Meeting AI with GPT-4o
One demo that's easy to miss, but I think is significant in what it shows is likely to be possible soon, is this demo — GPT-4o for meetings: https://t.co/UeT5285R9c
— Greg Brockman (@gdb) May 13, 2024
GPT-4o, through the desktop, can join online meetings and moderate them as well, giving its own valuable inputs, which can be crucial in making decisions. Moreover, it can transcribe and summarize meeting discussions in real-time, ensuring that no important details are missed and providing a reliable reference for participants.
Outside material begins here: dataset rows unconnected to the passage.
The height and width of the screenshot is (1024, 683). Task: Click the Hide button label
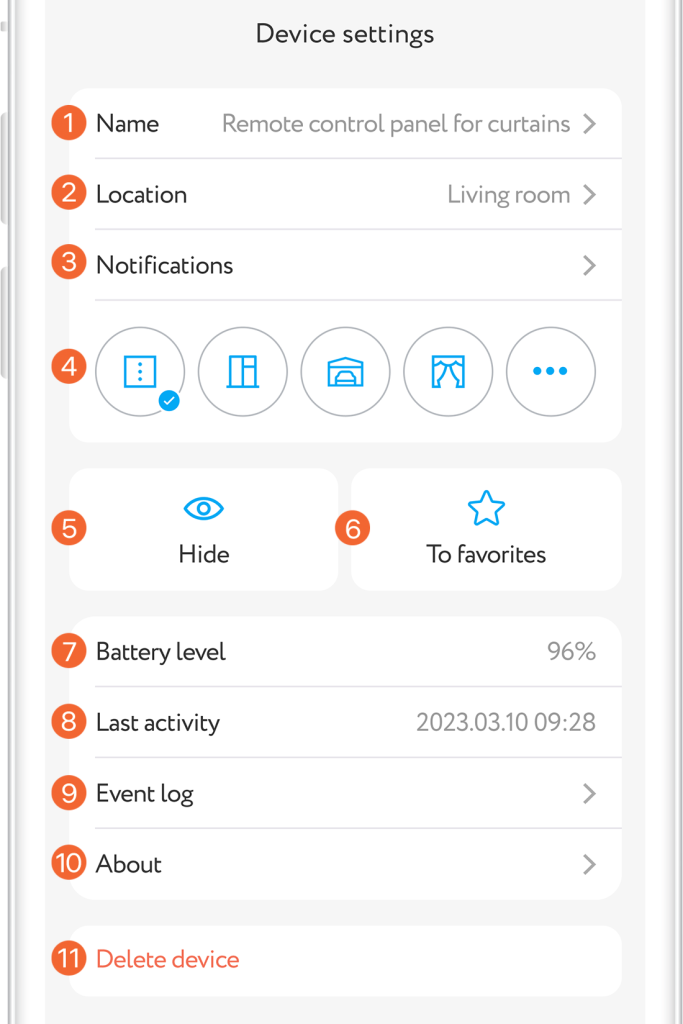point(204,554)
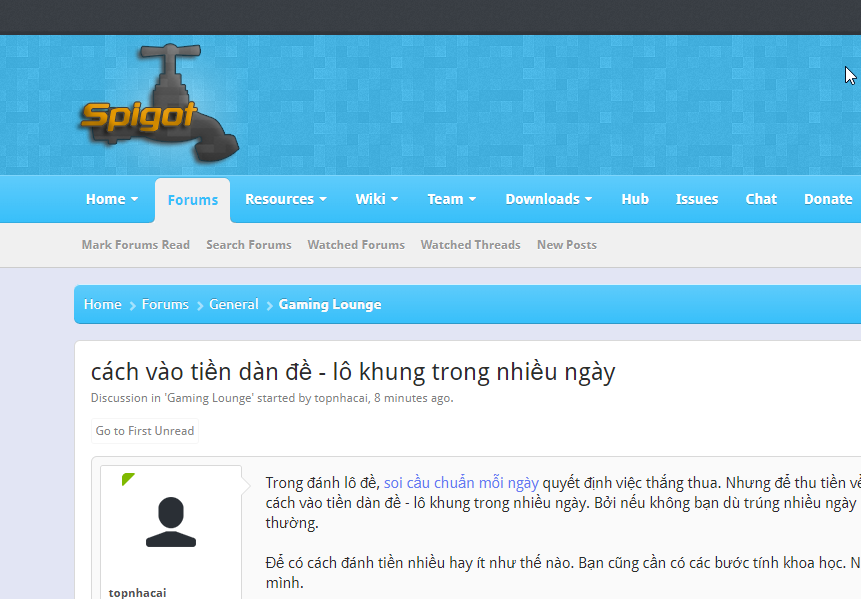Click the Donate menu item
Image resolution: width=861 pixels, height=599 pixels.
[x=828, y=199]
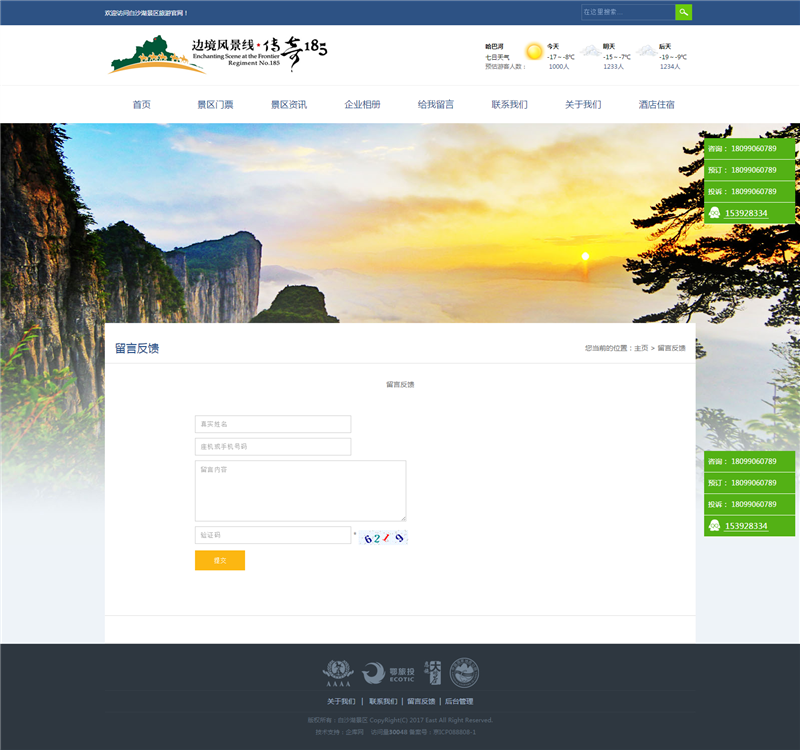The width and height of the screenshot is (800, 750).
Task: Click the QQ icon in upper side panel
Action: pos(714,213)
Assistant for Visually Impaired Individuals
GPT-4o as tested by @BeMyEyes: pic.twitter.com/WeAoVmxUFH
— Greg Brockman (@gdb) May 14, 2024
BemyEyes, a mobile app designed for visually impaired individuals, tested GPT-4’s vision capabilities to assist a visually impaired person in navigating the city. ChatGPT was able to accurately identify the location and minute details of the surroundings.
Unlike human volunteers who may not be available at all times, GPT-4o can offer continuous support, ensuring that visually impaired users have access to assistance whenever they need it.
Interview Prep
Interview prep with GPT-4o pic.twitter.com/st3LjUmywa
— OpenAI (@OpenAI) May 13, 2024
In this demonstration, ChatGPT helps a candidate prepare for an interview. Using the front camera, ChatGPT can tell whether the candidate is dressed appropriately. Moreover, it can also help with preparations by conducting mock interviews and providing feedback on answers, highlighting strengths and areas for improvement to enhance performance.
Jam with ChatGPT
Lullabies and whispers with GPT-4o pic.twitter.com/5T7ob0ItuM
— OpenAI (@OpenAI) May 13, 2024
GPT-4o has a surprise talent – it can sing! Users can request personalised songs for special occasions like birthdays, anniversaries, or just for fun. The chatbot can generate a variety of tunes and melodies based on emotions or specific details provided by the user, from soft whispers to energetic anthems.
AI Coding Assistant
Live demo of coding assistance and desktop app pic.twitter.com/GlSPDLJYsZ
— OpenAI (@OpenAI) May 13, 2024
OpenAI has introduced the ChatGPT app for desktop. The app allows for voice conversations, screenshot discussions, and instant access to ChatGPT, acting as your friendly, go-to colleague in times of crisis. This is like an AI assistant who is always there to help you out. It can help you out with any problem you come across from writing codes to brainstorming ideas.
Rock, Paper, Scissors with GPT-4o
6. Rock, Paper, Scissors with GPT-4o pic.twitter.com/oMuMRRbrKO
— Angry Tom (@AngryTomtweets) May 13, 2024
With ChatGPT, you can enjoy playing fun games like Rock, Paper, and Scissors, with ChatGPT as the perfect referee. It can also hype you up and cheer for you during the game.